*Brief 1*.
Copy the rows below word for word, starting at the line that contains "Where should I click to: Open" and going through the last row. Include both of those lines.

*Text passage*.
↓
But what if we have two currencies, e.g. U.S. dollars and Bitcoin? Argentinians have a choice between black market (or "blue") dollars and an available but inflating peso. Tellingly, Argentinians buy dollars primarily for overseas vacations . This is an example of a bad currency (the peso) and a good (the greenback). The Argentinians still execute the bulk of their transactions in pesos, not dollars.
Deflation is not likely to be Bitcoin's death knell, but rather a ceiling on its usage. A deflating Bitcoin will crimp transaction demand for the currency as spenders shift preference to more easily borrowed and spent dollars. Sellers would respond in kind (or, alternatively, sellers who respond in kind would gain market share).
Caveat: if Bitcoins are treated as a financial asset, for speculating versus spending. If so, deflation would proceed un-checked, with speculators driving out the transaction value of the currency. That said, gold has survived both deflation and speculation, so this isn't a fatal blow either.
That would seem to be the case à la Fisher. But the evidence from Japan, a slowly, albeit steadily, deflating advanced economy is compelling.
From January 1995 to January 2010, Japan's CPI (2005=100) has fallen from 100.8797 to 99.5851, or or -0.08% per year. In that time, real wages grew 0.23% . Real GDP/capita at 0.61%. Hell, from 2010 to 2013 their CPI has fallen at 0.27% annually, but the hit has been mixed. Note that the Japanese monetary base (M2) has expanded at 2.5% annually from 1995 to 2010, so this is a demand-driven deflation, consistent with Morana. But the deflation we base our analysis on, the Great Depression, was similarly spurred by demand.
↑
*Brief 2*.
Extend the passage on Bitcoin, deflation, and Japan's economy, picking up right after its final sentence.

Rows from a pointing dataset:
↓
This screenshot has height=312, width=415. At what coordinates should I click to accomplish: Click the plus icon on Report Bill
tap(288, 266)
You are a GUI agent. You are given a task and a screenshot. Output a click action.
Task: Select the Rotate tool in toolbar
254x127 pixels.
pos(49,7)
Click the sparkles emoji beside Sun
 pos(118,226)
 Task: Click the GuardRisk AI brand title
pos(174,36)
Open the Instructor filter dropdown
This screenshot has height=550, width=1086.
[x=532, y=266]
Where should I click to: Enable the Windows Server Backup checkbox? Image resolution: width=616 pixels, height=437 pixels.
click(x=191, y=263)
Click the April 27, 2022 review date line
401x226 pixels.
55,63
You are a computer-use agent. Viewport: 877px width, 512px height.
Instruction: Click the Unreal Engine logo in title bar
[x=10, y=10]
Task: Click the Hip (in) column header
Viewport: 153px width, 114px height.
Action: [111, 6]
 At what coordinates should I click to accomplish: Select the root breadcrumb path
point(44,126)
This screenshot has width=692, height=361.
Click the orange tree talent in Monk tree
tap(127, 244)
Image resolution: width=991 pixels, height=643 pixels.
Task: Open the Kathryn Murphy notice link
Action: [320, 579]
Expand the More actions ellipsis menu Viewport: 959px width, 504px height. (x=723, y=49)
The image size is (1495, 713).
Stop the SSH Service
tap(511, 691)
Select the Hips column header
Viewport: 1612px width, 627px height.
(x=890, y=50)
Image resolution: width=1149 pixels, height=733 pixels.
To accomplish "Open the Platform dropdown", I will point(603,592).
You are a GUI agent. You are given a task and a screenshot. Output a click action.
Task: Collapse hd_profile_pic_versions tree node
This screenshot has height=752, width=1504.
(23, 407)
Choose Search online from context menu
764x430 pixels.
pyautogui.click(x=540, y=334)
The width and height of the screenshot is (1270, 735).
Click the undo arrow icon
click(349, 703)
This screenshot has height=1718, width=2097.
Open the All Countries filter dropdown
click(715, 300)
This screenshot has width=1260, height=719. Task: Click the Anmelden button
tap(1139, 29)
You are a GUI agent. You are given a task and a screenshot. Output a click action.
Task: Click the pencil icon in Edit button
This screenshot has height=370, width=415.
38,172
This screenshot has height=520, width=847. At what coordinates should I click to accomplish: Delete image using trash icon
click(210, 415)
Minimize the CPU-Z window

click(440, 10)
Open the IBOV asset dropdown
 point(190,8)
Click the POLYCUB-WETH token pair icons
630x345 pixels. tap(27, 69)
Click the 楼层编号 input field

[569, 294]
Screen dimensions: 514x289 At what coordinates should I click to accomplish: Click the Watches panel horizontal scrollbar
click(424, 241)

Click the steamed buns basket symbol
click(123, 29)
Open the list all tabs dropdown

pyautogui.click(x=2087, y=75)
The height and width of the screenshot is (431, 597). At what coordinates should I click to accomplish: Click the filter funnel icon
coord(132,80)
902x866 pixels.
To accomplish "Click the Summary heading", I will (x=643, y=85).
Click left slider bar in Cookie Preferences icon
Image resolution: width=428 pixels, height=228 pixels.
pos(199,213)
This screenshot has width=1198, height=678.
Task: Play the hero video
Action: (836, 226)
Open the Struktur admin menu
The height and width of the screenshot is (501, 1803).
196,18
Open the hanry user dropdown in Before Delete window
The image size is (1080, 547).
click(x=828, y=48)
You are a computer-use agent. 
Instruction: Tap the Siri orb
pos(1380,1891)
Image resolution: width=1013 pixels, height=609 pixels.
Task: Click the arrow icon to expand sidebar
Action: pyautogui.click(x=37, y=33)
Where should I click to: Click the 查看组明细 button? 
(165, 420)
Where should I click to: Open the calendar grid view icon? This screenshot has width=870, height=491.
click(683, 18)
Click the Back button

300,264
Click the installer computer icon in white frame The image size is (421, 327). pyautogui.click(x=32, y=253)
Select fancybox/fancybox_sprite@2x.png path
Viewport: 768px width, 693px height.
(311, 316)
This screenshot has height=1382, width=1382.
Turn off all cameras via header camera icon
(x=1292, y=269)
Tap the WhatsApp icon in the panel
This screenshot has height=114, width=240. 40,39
↑
*Exercise result 1*.
Where should I click to: Open the calendar grid view icon? This screenshot has width=870, height=491.
click(683, 18)
Click the Back button

300,264
Click the installer computer icon in white frame The image size is (421, 327). pyautogui.click(x=32, y=253)
Select fancybox/fancybox_sprite@2x.png path
Viewport: 768px width, 693px height.
(311, 316)
This screenshot has height=1382, width=1382.
Turn off all cameras via header camera icon
(x=1292, y=269)
Tap the WhatsApp icon in the panel
This screenshot has height=114, width=240. 40,39

*Exercise result 2*.
Similarly, Germany, through the Hartz reforms, engineered a wage deflation at the beginning of this century. Helping power the American recovery is wage deflation. The hope is austerity, structural re-alignment through deflation, will similarly fix peripheral Europe's bloated labour costs.
Yes, it appears people will take falling wages if forced. All this said, I do not believe a deflating national currency is the right model for Bitcoin. Instead, look to arguments levied as the world switched off gold, an international deflationary currency, to inflationary fiat ones.
 Own calculations from St. Louis Federal Reserve Economic Database
Bitcoin isn't that deflationary, and won't be at all until 2140.
When 2140 comes around, and all the bitcoin is mined, then it will only deflate at the rate which coin is "lost into the ether" from people losing their wallets, etc. I highly doubt the deflation rate will be anywhere near 1%.
Bitcoins are already rapidly deflating. The purchasing power of a Bitcoin today is a multiple of what it was a year ago. You can see this in its rapidly appreciating exchange value vis-à-vis the U.S. dollar.